US Supreme Court Declines to Hear NSA Spying Complaint
upstart writes:
US Supreme Court declines to hear NSA spying complaint:
America's Supreme Court has declined to hear Wikimedia Foundation's challenge of the NSA's "upstream" surveillance program, effectively exempting the agency's data collection from review as a state secret.
In 2015, two years after Edward Snowden's public disclosures about the NSA's network surveillance, Wikimedia Foundation, with eight other organizations and the help of the American Civil Liberties Union, sued the NSA and the US Justice Department alleging the bulk gathering of internet traffic violated Fourth Amendment protection against unreasonable search and seizure.
The NSA program is alleged to involve capturing all data entering and leaving the US via internet backbones. Captured packets get reassembled into transactions that get filtered for the presence of "selectors" (e.g., email addresses) associated with surveillance targets and those transactions then get ingested into a system for review.
The Wikimedia Foundation et al. argued that the NSA's warrantless surveillance program, which the government contends is authorized under Section 702 of the Foreign Intelligence Surveillance Act, is unlawful because it permits surveillance of US persons' international communications without a warrant or the approval of a public court, provided targeted individuals are located outside the US, but the kicker is that they can backtrace calls to associates who may have committed no crime.

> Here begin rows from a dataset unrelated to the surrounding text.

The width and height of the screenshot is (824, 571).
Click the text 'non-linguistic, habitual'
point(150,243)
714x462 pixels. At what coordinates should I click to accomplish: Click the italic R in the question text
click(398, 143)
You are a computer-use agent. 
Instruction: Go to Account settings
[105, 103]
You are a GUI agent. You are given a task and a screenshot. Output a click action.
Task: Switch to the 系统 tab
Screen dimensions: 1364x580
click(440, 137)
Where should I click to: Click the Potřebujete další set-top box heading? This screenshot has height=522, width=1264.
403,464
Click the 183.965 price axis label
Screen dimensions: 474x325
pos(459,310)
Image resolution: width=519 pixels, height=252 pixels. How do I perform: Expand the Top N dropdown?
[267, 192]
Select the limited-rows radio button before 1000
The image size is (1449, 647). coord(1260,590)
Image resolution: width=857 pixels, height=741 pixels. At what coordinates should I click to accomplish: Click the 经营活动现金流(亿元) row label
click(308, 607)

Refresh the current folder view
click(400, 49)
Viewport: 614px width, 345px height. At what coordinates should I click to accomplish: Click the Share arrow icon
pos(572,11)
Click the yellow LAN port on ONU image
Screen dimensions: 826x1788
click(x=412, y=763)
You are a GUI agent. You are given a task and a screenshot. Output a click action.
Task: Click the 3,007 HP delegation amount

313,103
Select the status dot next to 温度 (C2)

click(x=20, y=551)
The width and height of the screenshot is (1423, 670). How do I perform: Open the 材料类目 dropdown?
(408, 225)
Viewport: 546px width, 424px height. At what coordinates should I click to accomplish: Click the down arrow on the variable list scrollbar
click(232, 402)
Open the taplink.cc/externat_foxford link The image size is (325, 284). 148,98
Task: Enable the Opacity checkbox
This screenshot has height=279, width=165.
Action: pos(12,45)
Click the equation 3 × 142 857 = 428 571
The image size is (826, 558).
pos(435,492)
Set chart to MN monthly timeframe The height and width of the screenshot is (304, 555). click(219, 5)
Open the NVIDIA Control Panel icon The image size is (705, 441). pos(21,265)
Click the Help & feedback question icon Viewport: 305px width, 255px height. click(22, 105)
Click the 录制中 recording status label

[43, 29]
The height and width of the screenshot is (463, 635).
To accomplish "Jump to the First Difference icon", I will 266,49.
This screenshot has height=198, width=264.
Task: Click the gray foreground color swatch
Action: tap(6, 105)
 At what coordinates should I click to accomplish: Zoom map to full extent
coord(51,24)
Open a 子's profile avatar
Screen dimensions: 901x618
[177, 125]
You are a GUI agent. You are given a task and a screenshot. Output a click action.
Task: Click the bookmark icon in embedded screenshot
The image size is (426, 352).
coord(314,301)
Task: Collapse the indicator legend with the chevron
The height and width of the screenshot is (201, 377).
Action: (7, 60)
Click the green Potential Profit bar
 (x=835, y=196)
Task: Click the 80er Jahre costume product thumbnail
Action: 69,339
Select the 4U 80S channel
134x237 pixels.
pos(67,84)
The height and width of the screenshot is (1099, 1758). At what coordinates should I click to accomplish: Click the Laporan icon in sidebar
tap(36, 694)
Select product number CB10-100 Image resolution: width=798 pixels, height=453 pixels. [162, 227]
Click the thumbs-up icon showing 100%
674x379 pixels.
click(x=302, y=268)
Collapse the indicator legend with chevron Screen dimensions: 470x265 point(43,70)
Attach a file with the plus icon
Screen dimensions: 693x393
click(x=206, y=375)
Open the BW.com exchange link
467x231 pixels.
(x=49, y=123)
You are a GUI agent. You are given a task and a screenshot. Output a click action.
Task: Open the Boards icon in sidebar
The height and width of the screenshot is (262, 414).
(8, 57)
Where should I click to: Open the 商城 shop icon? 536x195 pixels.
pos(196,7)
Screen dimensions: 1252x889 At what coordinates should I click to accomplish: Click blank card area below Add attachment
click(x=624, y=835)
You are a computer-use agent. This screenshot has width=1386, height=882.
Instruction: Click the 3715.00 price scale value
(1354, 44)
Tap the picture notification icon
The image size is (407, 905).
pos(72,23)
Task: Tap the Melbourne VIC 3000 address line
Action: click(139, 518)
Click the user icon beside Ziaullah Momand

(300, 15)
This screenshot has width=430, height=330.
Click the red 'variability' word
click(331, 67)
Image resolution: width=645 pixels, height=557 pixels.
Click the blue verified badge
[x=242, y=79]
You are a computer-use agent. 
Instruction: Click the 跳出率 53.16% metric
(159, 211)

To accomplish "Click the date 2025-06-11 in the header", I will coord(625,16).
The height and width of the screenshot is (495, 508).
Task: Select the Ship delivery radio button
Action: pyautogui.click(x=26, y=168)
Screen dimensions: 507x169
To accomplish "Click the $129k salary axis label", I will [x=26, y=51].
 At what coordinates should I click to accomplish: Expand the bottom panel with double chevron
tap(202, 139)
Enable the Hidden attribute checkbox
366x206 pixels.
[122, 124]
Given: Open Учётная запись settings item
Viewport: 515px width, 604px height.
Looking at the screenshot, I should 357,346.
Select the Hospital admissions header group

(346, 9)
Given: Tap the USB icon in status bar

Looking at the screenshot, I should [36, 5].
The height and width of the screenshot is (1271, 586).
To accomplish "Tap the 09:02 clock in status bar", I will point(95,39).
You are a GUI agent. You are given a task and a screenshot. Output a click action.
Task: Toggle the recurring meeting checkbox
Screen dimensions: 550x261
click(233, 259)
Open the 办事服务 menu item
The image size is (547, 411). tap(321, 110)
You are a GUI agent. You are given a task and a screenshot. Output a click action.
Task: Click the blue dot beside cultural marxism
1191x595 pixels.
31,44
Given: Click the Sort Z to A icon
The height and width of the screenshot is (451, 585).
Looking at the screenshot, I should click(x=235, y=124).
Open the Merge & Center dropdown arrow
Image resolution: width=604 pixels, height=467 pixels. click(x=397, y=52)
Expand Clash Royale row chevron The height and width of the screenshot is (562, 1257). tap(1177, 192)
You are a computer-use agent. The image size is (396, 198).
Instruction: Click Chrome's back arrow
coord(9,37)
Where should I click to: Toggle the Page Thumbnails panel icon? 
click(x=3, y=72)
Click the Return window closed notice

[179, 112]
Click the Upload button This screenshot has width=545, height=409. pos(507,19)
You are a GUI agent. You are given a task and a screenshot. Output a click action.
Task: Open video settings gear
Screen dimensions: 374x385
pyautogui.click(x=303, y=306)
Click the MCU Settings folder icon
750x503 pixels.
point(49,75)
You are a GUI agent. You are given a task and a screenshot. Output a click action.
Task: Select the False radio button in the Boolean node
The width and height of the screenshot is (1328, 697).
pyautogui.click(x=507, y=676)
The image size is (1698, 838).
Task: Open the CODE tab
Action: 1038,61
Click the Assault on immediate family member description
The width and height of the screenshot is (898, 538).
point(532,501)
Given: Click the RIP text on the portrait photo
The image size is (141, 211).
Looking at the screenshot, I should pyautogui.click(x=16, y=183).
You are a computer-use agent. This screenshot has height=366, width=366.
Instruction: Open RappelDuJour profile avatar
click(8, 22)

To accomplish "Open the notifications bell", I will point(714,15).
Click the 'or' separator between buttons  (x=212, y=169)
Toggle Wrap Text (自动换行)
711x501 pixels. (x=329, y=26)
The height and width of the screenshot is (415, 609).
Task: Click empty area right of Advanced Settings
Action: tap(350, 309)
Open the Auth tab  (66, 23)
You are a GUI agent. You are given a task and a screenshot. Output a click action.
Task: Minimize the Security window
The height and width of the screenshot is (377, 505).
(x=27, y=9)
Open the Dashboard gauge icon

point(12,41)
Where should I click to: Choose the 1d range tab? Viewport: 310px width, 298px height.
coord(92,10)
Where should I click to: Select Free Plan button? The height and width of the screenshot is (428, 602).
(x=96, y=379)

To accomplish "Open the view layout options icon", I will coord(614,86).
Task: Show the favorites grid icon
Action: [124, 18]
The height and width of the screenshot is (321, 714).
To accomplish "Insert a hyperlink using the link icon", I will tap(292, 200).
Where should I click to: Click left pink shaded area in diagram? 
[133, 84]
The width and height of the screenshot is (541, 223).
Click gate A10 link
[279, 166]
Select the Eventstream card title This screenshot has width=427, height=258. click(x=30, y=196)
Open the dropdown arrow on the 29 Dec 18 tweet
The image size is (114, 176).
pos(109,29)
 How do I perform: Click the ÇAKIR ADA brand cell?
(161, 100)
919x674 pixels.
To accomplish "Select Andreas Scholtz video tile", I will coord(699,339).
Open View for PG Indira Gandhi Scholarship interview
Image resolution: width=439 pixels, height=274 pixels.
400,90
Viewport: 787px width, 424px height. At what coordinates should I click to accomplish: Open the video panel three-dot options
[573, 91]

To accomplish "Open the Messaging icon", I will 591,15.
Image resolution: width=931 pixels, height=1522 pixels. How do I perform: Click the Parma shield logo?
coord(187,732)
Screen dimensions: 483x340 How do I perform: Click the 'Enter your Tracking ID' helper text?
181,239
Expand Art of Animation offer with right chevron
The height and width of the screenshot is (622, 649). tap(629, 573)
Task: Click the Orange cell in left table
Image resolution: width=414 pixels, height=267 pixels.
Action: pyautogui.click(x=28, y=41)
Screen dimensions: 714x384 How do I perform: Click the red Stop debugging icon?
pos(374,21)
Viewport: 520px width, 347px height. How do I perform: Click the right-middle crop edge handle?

Shortly after reports based on Snowden's leaked documents revived interest in network data security, the US Director of National Intelligence published a letter [PDF] that asserts NSA surveillance operates lawfully. "Collection of intelligence information under Section 702 is subject to an extensive oversight regime, incorporating reviews by the Executive, Legislative and Judicial branches," the DNI letter said.
US courts, however, have declined to hear challenges to that claim.